We need to find the velocity of the ball when it is $\frac{2}{3}L$ from the bottom that will make it complete the vertical circle without falling down. Then, we can find the angle of release $\theta$ since this potential energy will be transferred to kinetic energy. We chose our origin point to be the ball's second position, as you see in the figure below. The system here is the ball+ the Earth. We need to find the minimum velocity $v_3$ of the ball that allows it to complete the vertical circle (the second circle). At the top of its small circle, the forces exerted on it are the tension force in the wire and the gravitational force. Thus, applying Newton's second law, $$\sum F_y=mg+T=ma_r=m\dfrac{v_3^2}{R}$$ where $R=L/3$ $$mg+T=m\dfrac{3v_3^2}{L}$$ The minimum speed occurs when the tension in the wire is reaching zero.
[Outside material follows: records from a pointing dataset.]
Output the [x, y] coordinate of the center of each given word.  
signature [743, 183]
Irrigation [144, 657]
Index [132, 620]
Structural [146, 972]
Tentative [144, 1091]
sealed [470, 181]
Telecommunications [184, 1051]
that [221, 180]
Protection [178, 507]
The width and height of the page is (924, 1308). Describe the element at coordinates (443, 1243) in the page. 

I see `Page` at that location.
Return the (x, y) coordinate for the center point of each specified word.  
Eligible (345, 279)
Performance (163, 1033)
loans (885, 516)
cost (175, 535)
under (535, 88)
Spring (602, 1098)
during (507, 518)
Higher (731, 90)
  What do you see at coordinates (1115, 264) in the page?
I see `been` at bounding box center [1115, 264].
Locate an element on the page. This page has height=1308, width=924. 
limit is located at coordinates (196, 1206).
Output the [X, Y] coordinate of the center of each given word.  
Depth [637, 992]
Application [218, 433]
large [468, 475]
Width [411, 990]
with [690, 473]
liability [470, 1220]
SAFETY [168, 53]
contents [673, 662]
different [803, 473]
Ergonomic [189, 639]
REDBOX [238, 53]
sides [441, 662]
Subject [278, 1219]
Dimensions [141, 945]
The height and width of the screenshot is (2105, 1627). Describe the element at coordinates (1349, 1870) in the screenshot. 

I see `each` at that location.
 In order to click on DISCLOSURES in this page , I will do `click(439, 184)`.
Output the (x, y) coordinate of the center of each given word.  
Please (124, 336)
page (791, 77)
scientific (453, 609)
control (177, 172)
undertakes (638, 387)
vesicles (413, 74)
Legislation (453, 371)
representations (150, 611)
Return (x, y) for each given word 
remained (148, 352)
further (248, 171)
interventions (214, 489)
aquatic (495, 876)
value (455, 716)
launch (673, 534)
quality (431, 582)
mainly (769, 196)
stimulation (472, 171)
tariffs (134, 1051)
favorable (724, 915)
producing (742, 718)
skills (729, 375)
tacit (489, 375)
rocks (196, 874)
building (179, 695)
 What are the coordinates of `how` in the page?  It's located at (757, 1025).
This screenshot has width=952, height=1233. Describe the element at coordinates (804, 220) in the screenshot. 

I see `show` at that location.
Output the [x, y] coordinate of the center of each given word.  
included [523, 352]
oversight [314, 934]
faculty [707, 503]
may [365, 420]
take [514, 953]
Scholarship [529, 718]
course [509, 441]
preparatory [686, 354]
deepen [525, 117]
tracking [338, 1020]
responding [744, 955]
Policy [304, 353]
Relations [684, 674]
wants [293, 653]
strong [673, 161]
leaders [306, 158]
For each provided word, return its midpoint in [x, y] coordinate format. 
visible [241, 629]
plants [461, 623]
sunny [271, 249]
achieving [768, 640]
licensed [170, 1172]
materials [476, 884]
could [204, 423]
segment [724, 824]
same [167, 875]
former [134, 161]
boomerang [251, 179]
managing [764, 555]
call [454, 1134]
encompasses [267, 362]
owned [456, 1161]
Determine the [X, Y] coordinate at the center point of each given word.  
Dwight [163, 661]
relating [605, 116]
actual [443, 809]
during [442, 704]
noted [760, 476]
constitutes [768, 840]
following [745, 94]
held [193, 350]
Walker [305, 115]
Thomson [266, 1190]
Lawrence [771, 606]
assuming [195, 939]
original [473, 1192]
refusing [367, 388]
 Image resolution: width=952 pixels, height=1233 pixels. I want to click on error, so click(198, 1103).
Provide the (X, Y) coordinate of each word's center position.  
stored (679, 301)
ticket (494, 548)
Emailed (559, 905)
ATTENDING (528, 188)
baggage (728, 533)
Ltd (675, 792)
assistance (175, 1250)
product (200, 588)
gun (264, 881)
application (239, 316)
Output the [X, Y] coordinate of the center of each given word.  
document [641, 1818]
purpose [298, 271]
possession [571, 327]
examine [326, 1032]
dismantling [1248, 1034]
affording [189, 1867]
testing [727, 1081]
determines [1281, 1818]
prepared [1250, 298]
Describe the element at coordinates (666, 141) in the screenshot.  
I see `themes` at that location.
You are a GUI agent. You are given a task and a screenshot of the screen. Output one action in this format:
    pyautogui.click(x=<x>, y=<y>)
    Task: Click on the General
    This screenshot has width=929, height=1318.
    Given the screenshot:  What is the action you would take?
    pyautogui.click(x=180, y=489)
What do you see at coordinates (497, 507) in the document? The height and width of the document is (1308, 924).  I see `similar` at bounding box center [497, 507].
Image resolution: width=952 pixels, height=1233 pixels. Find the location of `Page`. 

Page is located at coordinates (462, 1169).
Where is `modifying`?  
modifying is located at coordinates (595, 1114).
Thus, $$ \color{red}{\bf\not} mg+0= \color{red}{\bf\not} m\dfrac{3v_3^2}{L}$$ Solving for $v_3$; $$ g = \dfrac{3v_3^2}{L}$$ $$v_3=\sqrt{\dfrac{gL}{3}}\tag 1$$ Now we need to use the conservation of energy law to find the initial height of releasing the ball that will give us this speed of $v_3$ at point 3. $$E_1=E_3$$ $$U_{1g}+K_1=U_{3g}+K_3$$ we know that the ball is released from rest, so $K_1=0$ $$U_{1g}+0=U_{3g}+K_3$$ $$ \color{red}{\bf\not} mgy_1 = \color{red}{\bf\not} mgy_3+\frac{1}{2} \color{red}{\bf\not} mv_3^2$$ Plugging from (1); $$ gy_1 = gy_3+\frac{1}{2} \left(\dfrac{gL}{3}\right)$$ From the figure below, we can see that $y_1=h+\dfrac{2L}{3}$ and $y_3=\dfrac{2L}{3}$; $$ g \left(h+\dfrac{2L}{3}\right)= g \left( \dfrac{2L}{3}\right)+ \dfrac{gL}{6} $$ $$ gh+ \color{red}{\bf\not} \dfrac{2gL}{3} = \color{red}{\bf\not} \dfrac{2gL}{3}+ \dfrac{gL}{6} $$ $$ \color{red}{\bf\not} gh= \dfrac{ \color{red}{\bf\not} gL}{6} $$ $$ h= \dfrac{ L}{6} \tag 2$$ Now we need to find $h$ and as we see in the right-triangle $$\cos\theta=\dfrac{\dfrac{L}{3}-h}{L}$$ Thus, $$h=\dfrac{L}{3}-L\cos\theta =L\left( \dfrac{1}{3}-\cos\theta \right)$$ Plugging into (2); $$ \color{red}{\bf\not} L\left( \dfrac{1}{3}-\cos\theta \right) = \dfrac{ \color{red}{\bf\not} L}{6} $$ $$ \dfrac{1}{3}-\cos\theta = \dfrac{ 1}{6 } $$ $$ \cos\theta =\dfrac{1}{3} -\dfrac{ 1}{6 } =\dfrac{ 1}{6 } $$ Hence, $$\theta=\cos^{-1}\left[\dfrac{ 1}{6 }\right]=\color{red}{\bf 80.4^\circ}$$